Sure, we would all like to do things that we love. I'd love to be a professional baseball player or a U.S. Senator. Young children dream of being firefighters, astronauts, Olympic gold medalists and super heroes. But life doesn't work that way. We get older and are faced with the realities of paying for mortgages, braces, food and schools. We realize that there is a tiny, tiny percentage of the seven billion people on this planet who actually get to become baseball players and superheroes. The rest of us will sell insurance, service air conditioners, fix cars, bake pizzas, replace tiles on roofs and take out the garbage. That's the reality.
Related: Why We Balance Passion With Reason
Naive entrepreneurs think that running a business will be different. They read about all those young, beautiful entrepreneurs featured here and elsewhere who are "doing what they love" and "changing the world." They actually think that this is reality. They make the mistake of quitting their jobs and then tell their friends they are "following their passion" by starting up a company that sells organic products, a dieting app, the perfect coffee shop, the dream bookstore. It sounds great and some of these start-ups even succeed moderately, but most of the time they fail.
You know that new, cute patisserie opened by a local chef in your neighborhood that's selling those amazing pastries? Or that cool coffee shop? You think to yourself: now there's someone who's doing something they're passionate about! Not really. Because in the back is a sweatshop kitchen grinding out dinner rolls for a dozen commercial restaurants or an online store that's reselling coffee-makers from Keurig. This is what's providing the real money and financing the dream that we all see up front. Without those very unsexy operations, a "for lease" sign would be replacing those delicious cupcakes in the window.
There's always a back story to the "passion" story. I've found that when you dig deeper, that "passionate" entrepreneur has a bunch of family money in the bank that's propping up her business. Or he's a celebrity. Or has a rich uncle. Or a bunch of low-paid workers working many hours. Or a supplier from China.

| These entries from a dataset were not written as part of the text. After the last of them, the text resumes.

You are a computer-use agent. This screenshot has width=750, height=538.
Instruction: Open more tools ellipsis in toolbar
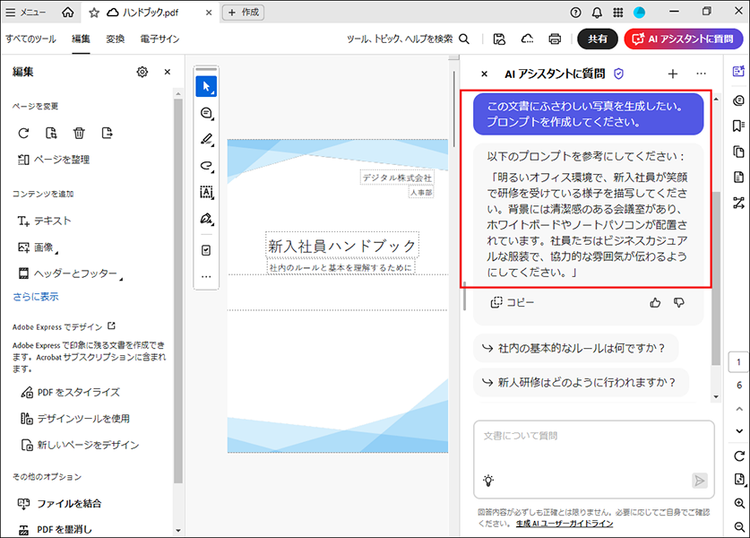pos(207,277)
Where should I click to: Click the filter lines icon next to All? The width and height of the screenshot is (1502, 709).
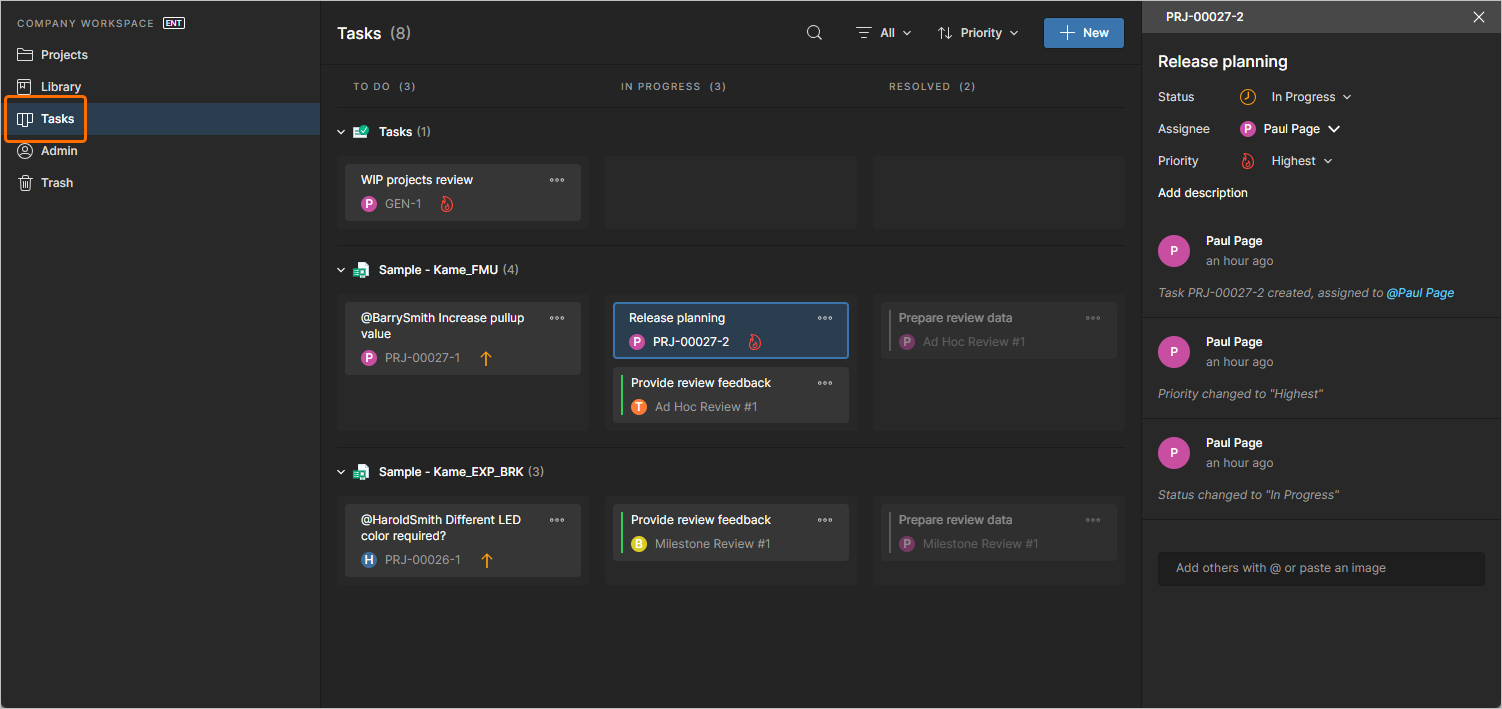coord(864,32)
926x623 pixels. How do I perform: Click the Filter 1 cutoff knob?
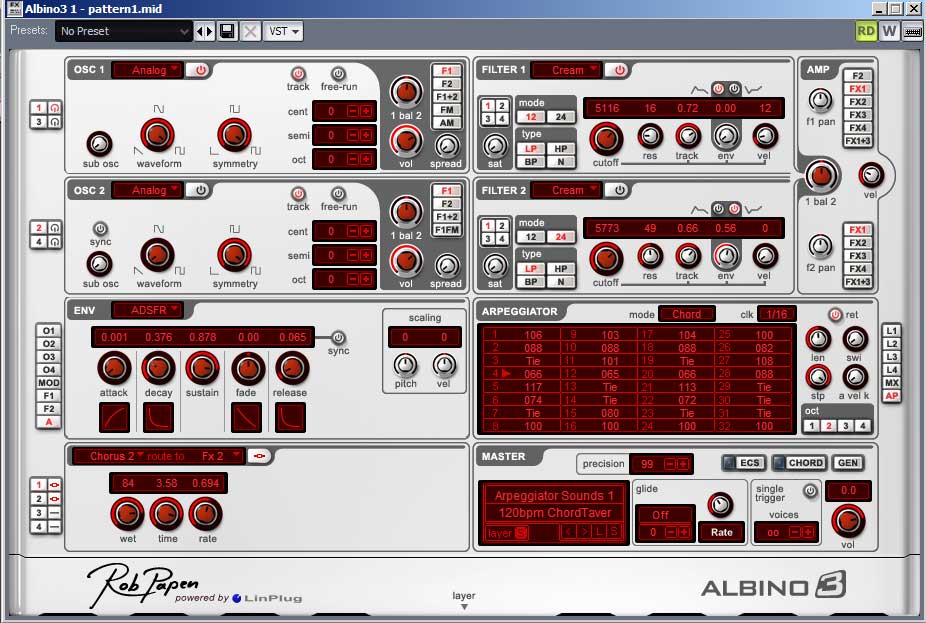tap(604, 138)
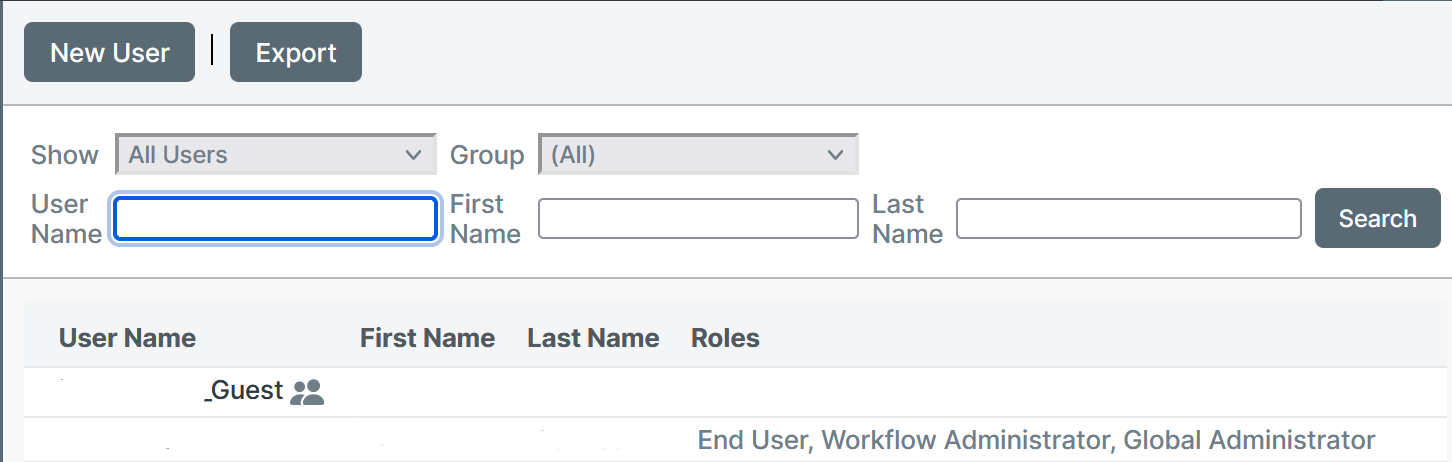This screenshot has width=1452, height=462.
Task: Select the row with Global Administrator roles
Action: click(x=738, y=440)
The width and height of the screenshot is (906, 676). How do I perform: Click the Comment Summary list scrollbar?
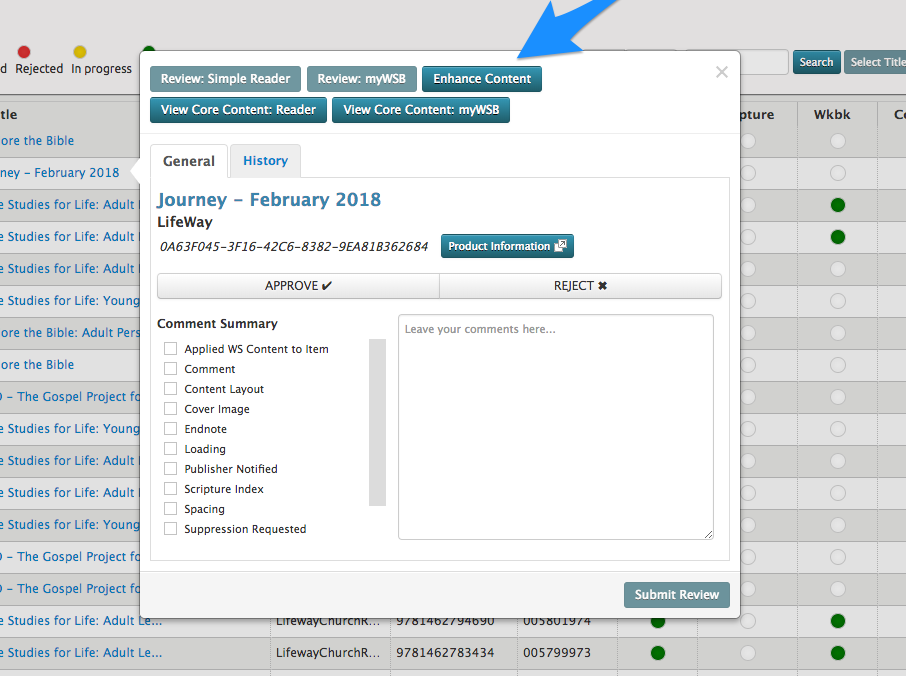click(377, 422)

I don't want to throw cold water on your dreams but just having "passion" isn't going to cut it. Even for the start-ups that succeed, their owners soon come to realize that doing something that they're passionate about still requires the same B.S. as any other business: hiring and firing, accounting, financing, selling, responding to complaints, cutting deals with suppliers, writing off bad debt, taking out the garbage. We can't all be superstars and celebrities. Someone has to clean up after the Academy Awards. Hopefully, that person is making money at it too.
So is passion important?
Sure it is, as long as the passion is about doing something that fills a market need and makes you money. Most of my clients aren't "passionate" about what they do. I'm not saying they don't enjoy their jobs, but let's face it: they distribute pipes, manufacture plastics, clean office bathrooms, pick up garbage, hang drywall and make gaskets. The people who work at these companies aren't "passionate" about what they do either. Who can get passionate about processing invoices, answering the phones, driving a forklift or switching out inks from a machine all day unless you're slightly mental? It's not exactly what they dreamed of when they were kids. But they do all of these things not out of passion but because there's a demand for their products and services. Someone has to take out the garbage.

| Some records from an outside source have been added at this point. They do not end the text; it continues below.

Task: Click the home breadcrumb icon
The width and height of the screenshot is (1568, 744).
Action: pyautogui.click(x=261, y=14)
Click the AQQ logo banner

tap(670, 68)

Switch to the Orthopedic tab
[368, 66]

The smartest business people I know get their passion from earning a living that provides for their families, their employees and their customers. They are passionate about what pays for a nice house, a vacation, a child's education, a good dinner, a new T.V. They know that you don't have to be "passionate" about what you do as long as what you're doing is contributing something that the world needs – and a profit can be made.